2. What activities of FAIRVASC do you participate in and do you find it valuable as a patient?
We have been involved in brainstorming with the legal team about the way FAIRVASC deals with our data and how this data can be stored and handled in a secure and safe way.
We participated in the design of the dashboard user interface, and we have got the opportunity to safeguard the FAIR character of the solution. Our voice was heard when we discussed the sustainability of the project, and we were encouraged to disseminate the results and ideas to our own network as well as to healthcare providers in our own countries. This allowed us to wholeheartedly promote the idea of establishing further re-use of a stable, open-source “FAIR access point” that other rare disease registries can install and adapt.
3. What advice would you give to the vasculitis researchers around the world from the patient perspective?

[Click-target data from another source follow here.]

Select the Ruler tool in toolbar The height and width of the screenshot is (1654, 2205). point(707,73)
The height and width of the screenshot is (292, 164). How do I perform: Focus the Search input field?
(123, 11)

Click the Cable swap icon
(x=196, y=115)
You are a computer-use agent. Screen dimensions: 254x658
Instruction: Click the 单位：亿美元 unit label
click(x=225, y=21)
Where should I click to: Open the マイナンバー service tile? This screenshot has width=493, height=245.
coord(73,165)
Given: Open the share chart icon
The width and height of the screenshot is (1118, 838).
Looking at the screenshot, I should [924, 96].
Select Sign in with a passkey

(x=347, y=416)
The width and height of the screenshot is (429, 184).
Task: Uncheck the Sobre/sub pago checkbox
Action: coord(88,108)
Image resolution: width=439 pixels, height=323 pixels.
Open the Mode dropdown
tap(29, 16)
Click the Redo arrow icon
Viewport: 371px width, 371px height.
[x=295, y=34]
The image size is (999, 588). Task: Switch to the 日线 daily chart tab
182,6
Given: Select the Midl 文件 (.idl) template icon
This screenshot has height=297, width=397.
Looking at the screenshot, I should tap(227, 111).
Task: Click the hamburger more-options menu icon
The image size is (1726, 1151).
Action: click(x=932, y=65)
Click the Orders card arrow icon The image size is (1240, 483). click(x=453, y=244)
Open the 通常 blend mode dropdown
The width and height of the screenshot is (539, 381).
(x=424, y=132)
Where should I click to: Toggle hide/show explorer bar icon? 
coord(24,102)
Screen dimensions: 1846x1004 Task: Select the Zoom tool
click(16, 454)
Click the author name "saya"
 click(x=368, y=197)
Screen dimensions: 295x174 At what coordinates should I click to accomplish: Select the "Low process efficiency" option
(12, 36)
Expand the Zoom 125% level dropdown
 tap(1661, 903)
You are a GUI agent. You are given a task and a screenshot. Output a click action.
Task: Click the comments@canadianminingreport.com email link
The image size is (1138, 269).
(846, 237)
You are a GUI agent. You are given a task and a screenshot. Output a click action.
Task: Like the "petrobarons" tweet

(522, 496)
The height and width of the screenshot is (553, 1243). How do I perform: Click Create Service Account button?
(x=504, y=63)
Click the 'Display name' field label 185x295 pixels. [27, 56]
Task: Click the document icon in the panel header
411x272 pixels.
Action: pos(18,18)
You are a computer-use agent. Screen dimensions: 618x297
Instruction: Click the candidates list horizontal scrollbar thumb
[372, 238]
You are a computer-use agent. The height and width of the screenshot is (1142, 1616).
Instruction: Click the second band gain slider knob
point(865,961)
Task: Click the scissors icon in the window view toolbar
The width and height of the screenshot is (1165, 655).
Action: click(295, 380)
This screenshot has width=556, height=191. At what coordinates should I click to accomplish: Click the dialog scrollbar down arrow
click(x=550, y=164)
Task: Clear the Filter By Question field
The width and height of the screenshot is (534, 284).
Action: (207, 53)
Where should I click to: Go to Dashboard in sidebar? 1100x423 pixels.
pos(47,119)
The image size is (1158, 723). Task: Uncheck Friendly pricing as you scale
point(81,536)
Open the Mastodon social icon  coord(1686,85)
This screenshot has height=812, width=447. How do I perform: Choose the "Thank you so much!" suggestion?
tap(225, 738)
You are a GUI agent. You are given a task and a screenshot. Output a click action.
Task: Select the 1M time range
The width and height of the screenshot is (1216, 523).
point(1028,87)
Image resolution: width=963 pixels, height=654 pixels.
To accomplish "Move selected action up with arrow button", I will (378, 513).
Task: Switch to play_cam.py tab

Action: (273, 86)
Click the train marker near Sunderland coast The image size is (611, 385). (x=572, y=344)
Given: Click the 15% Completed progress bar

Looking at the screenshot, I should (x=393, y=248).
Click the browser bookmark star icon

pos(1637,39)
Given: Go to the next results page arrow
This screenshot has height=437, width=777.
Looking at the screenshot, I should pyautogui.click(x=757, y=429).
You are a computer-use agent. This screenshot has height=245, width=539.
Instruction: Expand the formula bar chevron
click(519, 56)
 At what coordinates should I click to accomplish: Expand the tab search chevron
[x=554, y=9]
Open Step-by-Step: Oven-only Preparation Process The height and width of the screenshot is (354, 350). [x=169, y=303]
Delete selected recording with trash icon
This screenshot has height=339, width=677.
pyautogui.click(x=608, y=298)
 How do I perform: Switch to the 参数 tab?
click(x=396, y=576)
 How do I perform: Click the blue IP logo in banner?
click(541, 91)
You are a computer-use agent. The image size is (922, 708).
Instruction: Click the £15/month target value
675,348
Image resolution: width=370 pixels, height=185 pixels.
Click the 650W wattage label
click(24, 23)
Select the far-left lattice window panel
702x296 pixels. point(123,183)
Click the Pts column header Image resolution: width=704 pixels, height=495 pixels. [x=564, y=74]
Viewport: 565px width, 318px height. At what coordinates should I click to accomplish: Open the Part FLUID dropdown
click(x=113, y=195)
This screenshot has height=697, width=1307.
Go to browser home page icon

One of the key characteristics of a project is that there is a defined beginning and end. However, we very much hope that the end of this project will only mark the beginning of an era in which researchers and clinicians keep working on high-volume, high-quality data sets with a statistically significant numbers of observations for AAV patients. Data sets that are easily accessible for medical professionals involved in trying to speed up the diagnostic process. Data sets that can be used to develop new insights and biomarkers to limit the number of serious new cases. Data sets also that will help us to improve the current treatment and thereby the quality of life of existing patients. To researchers we would therefore say: “Pick up what have been created so far and keep buildig on it”, while to funding agencies we would like to say “Be aware of the importance of the sustainability of a project like this and enable researchers to further develop what FAIRVASC created.”